RECORDS PROVIDED:

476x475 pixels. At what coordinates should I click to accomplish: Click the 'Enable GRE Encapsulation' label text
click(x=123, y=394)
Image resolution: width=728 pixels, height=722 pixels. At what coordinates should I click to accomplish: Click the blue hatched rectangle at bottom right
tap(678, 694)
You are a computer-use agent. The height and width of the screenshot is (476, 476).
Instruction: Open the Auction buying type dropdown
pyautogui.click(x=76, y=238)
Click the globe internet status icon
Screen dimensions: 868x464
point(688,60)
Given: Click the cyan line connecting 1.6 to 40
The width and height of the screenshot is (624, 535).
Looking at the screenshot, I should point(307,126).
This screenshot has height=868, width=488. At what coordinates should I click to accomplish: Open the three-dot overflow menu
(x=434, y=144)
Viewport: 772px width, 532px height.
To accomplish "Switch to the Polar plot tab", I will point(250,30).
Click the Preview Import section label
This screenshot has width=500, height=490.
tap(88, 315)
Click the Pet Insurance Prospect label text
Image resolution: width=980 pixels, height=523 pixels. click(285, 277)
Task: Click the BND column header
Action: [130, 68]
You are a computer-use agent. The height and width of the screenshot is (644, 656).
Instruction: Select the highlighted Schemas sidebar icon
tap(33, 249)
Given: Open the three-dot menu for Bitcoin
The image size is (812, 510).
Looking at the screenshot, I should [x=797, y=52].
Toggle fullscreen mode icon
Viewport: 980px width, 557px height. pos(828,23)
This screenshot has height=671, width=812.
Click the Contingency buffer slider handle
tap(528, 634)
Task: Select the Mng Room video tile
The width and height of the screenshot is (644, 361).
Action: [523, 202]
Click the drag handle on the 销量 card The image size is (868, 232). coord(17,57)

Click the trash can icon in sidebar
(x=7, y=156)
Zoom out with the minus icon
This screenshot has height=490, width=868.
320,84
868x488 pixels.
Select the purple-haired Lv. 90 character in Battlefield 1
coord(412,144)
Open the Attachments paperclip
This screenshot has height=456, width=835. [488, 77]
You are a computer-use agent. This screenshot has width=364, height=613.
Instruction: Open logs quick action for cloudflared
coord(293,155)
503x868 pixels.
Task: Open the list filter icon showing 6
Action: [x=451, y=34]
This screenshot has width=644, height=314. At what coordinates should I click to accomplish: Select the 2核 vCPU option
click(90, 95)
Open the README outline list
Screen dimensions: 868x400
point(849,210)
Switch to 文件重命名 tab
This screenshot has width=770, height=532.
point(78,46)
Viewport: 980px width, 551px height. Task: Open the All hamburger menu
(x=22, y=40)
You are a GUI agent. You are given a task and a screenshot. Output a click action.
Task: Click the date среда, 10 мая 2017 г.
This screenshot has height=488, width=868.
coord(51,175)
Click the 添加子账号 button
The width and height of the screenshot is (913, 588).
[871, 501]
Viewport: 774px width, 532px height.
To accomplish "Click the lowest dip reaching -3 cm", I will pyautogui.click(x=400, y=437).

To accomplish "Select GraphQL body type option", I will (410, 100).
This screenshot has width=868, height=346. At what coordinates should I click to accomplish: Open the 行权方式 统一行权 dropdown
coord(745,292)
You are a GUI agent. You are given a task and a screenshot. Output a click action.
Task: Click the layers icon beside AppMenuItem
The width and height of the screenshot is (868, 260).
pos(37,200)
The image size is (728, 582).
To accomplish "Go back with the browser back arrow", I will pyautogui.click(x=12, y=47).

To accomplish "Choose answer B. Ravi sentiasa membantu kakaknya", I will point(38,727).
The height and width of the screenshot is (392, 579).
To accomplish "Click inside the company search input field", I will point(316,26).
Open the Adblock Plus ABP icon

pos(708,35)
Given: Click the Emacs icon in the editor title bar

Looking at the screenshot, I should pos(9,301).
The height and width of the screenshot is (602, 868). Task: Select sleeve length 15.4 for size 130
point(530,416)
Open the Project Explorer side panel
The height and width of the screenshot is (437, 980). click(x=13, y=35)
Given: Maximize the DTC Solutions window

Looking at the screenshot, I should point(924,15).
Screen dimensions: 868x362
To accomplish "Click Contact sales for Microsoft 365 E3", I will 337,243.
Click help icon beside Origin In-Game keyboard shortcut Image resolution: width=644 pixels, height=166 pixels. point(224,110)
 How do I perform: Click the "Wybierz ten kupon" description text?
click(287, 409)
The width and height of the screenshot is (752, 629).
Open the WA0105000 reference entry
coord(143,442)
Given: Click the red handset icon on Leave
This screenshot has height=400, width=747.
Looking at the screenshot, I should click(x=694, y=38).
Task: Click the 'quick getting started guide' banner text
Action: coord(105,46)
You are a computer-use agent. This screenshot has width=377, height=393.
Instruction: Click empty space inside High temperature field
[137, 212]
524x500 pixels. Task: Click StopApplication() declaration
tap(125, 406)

WHAT YOU SHOULD DO: Having read the entries above, set each one down again exactly.

SOLUTION TO THIS TASK:
476x475 pixels. At what coordinates should I click to accomplish: Click the 'Enable GRE Encapsulation' label text
click(x=123, y=394)
Image resolution: width=728 pixels, height=722 pixels. At what coordinates should I click to accomplish: Click the blue hatched rectangle at bottom right
tap(678, 694)
You are a computer-use agent. The height and width of the screenshot is (476, 476).
Instruction: Open the Auction buying type dropdown
pyautogui.click(x=76, y=238)
Click the globe internet status icon
Screen dimensions: 868x464
point(688,60)
Given: Click the cyan line connecting 1.6 to 40
The width and height of the screenshot is (624, 535).
Looking at the screenshot, I should point(307,126).
This screenshot has height=868, width=488. At what coordinates should I click to accomplish: Open the three-dot overflow menu
(x=434, y=144)
Viewport: 772px width, 532px height.
To accomplish "Switch to the Polar plot tab", I will point(250,30).
Click the Preview Import section label
This screenshot has width=500, height=490.
tap(88, 315)
Click the Pet Insurance Prospect label text
Image resolution: width=980 pixels, height=523 pixels. click(285, 277)
Task: Click the BND column header
Action: [130, 68]
You are a computer-use agent. The height and width of the screenshot is (644, 656).
Instruction: Select the highlighted Schemas sidebar icon
tap(33, 249)
Given: Open the three-dot menu for Bitcoin
The image size is (812, 510).
Looking at the screenshot, I should [x=797, y=52].
Toggle fullscreen mode icon
Viewport: 980px width, 557px height. pos(828,23)
This screenshot has height=671, width=812.
Click the Contingency buffer slider handle
tap(528, 634)
Task: Select the Mng Room video tile
The width and height of the screenshot is (644, 361).
Action: [523, 202]
Click the drag handle on the 销量 card The image size is (868, 232). coord(17,57)

Click the trash can icon in sidebar
(x=7, y=156)
Zoom out with the minus icon
This screenshot has height=490, width=868.
320,84
868x488 pixels.
Select the purple-haired Lv. 90 character in Battlefield 1
coord(412,144)
Open the Attachments paperclip
This screenshot has height=456, width=835. [488, 77]
You are a computer-use agent. This screenshot has width=364, height=613.
Instruction: Open logs quick action for cloudflared
coord(293,155)
503x868 pixels.
Task: Open the list filter icon showing 6
Action: [x=451, y=34]
This screenshot has width=644, height=314. At what coordinates should I click to accomplish: Select the 2核 vCPU option
click(90, 95)
Open the README outline list
Screen dimensions: 868x400
point(849,210)
Switch to 文件重命名 tab
This screenshot has width=770, height=532.
point(78,46)
Viewport: 980px width, 551px height. Task: Open the All hamburger menu
(x=22, y=40)
You are a GUI agent. You are given a task and a screenshot. Output a click action.
Task: Click the date среда, 10 мая 2017 г.
This screenshot has height=488, width=868.
coord(51,175)
Click the 添加子账号 button
The width and height of the screenshot is (913, 588).
[871, 501]
Viewport: 774px width, 532px height.
To accomplish "Click the lowest dip reaching -3 cm", I will pyautogui.click(x=400, y=437).

To accomplish "Select GraphQL body type option", I will (410, 100).
This screenshot has width=868, height=346. At what coordinates should I click to accomplish: Open the 行权方式 统一行权 dropdown
coord(745,292)
You are a GUI agent. You are given a task and a screenshot. Output a click action.
Task: Click the layers icon beside AppMenuItem
The width and height of the screenshot is (868, 260).
pos(37,200)
The image size is (728, 582).
To accomplish "Go back with the browser back arrow", I will pyautogui.click(x=12, y=47).

To accomplish "Choose answer B. Ravi sentiasa membantu kakaknya", I will point(38,727).
The height and width of the screenshot is (392, 579).
To accomplish "Click inside the company search input field", I will point(316,26).
Open the Adblock Plus ABP icon

pos(708,35)
Given: Click the Emacs icon in the editor title bar

Looking at the screenshot, I should pos(9,301).
The height and width of the screenshot is (602, 868). Task: Select sleeve length 15.4 for size 130
point(530,416)
Open the Project Explorer side panel
The height and width of the screenshot is (437, 980). click(x=13, y=35)
Given: Maximize the DTC Solutions window

Looking at the screenshot, I should point(924,15).
Screen dimensions: 868x362
To accomplish "Click Contact sales for Microsoft 365 E3", I will 337,243.
Click help icon beside Origin In-Game keyboard shortcut Image resolution: width=644 pixels, height=166 pixels. point(224,110)
 How do I perform: Click the "Wybierz ten kupon" description text?
click(287, 409)
The width and height of the screenshot is (752, 629).
Open the WA0105000 reference entry
coord(143,442)
Given: Click the red handset icon on Leave
This screenshot has height=400, width=747.
Looking at the screenshot, I should click(x=694, y=38).
Task: Click the 'quick getting started guide' banner text
Action: coord(105,46)
You are a computer-use agent. This screenshot has width=377, height=393.
Instruction: Click empty space inside High temperature field
[137, 212]
524x500 pixels. Task: Click StopApplication() declaration
tap(125, 406)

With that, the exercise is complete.